The East African social venture fund launched recently by Global Partnerships and the Eleos Foundation aims to fill a gap in providing seed-stage investment and advisory support to social startups in the region.
That is according to Jim Villanueva, managing director of the Global Partnerships/Eleos Social Venture Fund, launched last month with backing from the likes of the Sorenson Impact Foundation and the Linked Foundation.
The fund was created to address the “pioneer gap”, by capitalising and supporting social enterprises in the earliest stages of development. The fund itself is worth US$10 million, US$5 million of which is earmarked for capital investment, and US$5 million to cover operations and expenses, including advisory support. The goal is to positively impact the lives of five million people living in poverty in East Africa.
Investments have already been made in Kenyan startups Sanergy, Penda Health and Eneza Education, and is targeting other investments in high-potential, early-stage social enterprises focused on education, energy, health, rural livelihoods, sanitation and water.
Villanueva said the pipeline for the fund was “pretty robust”.
“We have another seed investment that is in the process of being documented, and there will be another shortly after that,” he said.
The goal of the fund is to fill a gap in funding for social startups at a very early stage.
“We will come in earlier than other institutional investors, at the seed stage with investments of between US$50,000 and US$100,000. That is tied to milestones agreed with entrepreneurs that demonstrate clear traction,” Villanueva said.
“There is a scarcity of seed stage social investment and advisory support. What we call the two wings of the airplane.”
After that, he said, the team will “roll up our sleeves and jump in”, playing an active role in the development of the portfolio company.
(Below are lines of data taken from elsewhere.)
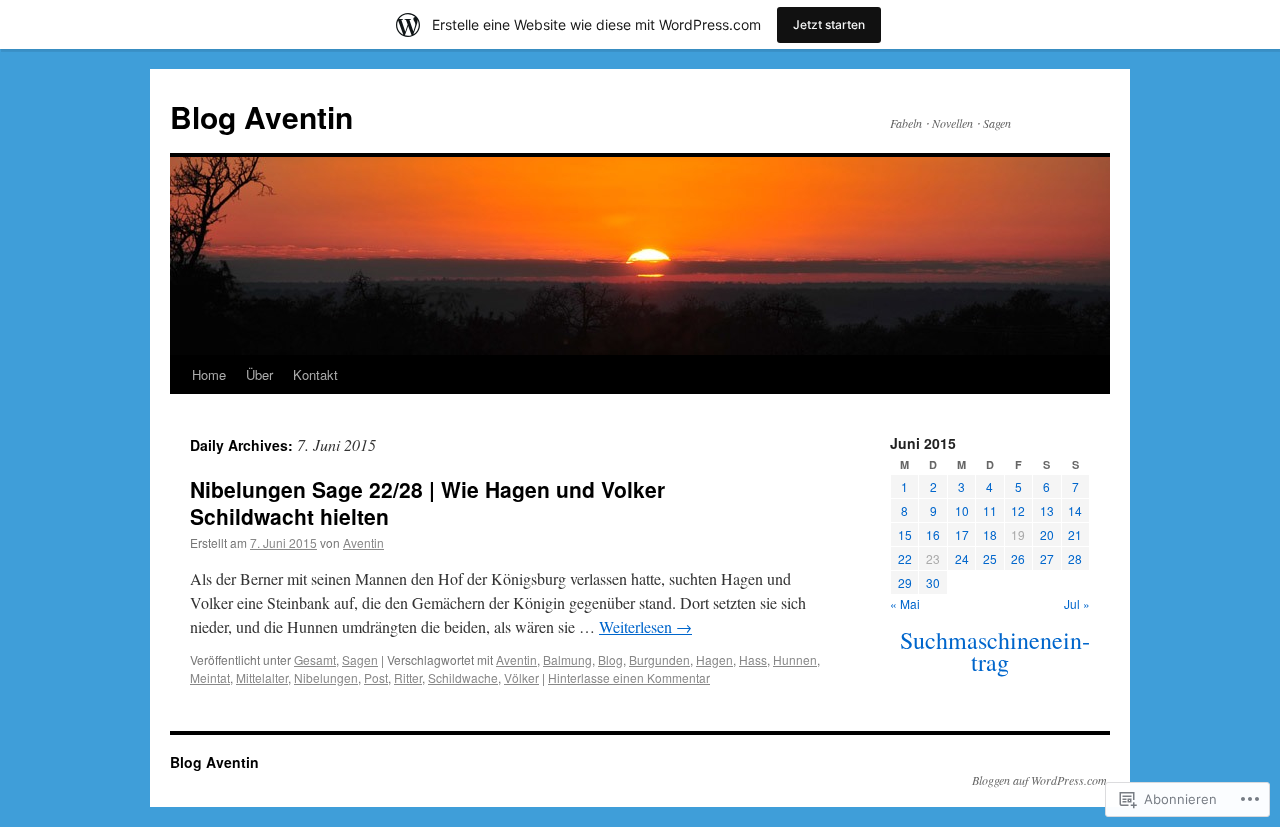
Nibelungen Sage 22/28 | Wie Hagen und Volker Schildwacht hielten (427, 502)
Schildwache (463, 677)
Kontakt (315, 374)
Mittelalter (262, 677)
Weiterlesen (645, 626)
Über (259, 374)
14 (1075, 510)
It will also, in certain cases, join a Series A or B round if sufficient traction has been demonstrated.
“At that point we would join the board and jump in even deeper in terms of support,” said Villanueva.
Though the fund is focused on East Africa as a whole, the majority of investment – at least initially – is expected to go to Kenya as opposed to Uganda, Tanzania and Rwanda.
“Experience would indicate most of the investment will go to Kenya. Hopefully we will do some spade work in those other countries. Kenya has a head start as the ecosystem is more developed,” Villanueva said.
For the fund’s investors, which include institutions, family offices and high net worth individuals, Global Partnerships and Eleos are targeting modest financial returns plus significant household impact.
“We’re very confident of returning capital to our investors,” said Villanueva.
He said the fund is sourcing “every which way we can”, through its networks and events, while entrepreneurs are also getting in touch directly.
“We try to be everywhere and see everything that’s coming up. Having someone full time in the region helps a lot,” Villanueva said.
“Later stage investors are a great source of referrals, because of our reputation as a trusted pair of hands to get companies ready for larger investments. We look at it as part of our job to prepare product for these kind of investors.”
This will hopefully be the first of many such funds.
“We’re starting small to prove this hybrid model will work and will return capital. Once we do that we can broaden the geographic spread and the dollar size,” he said.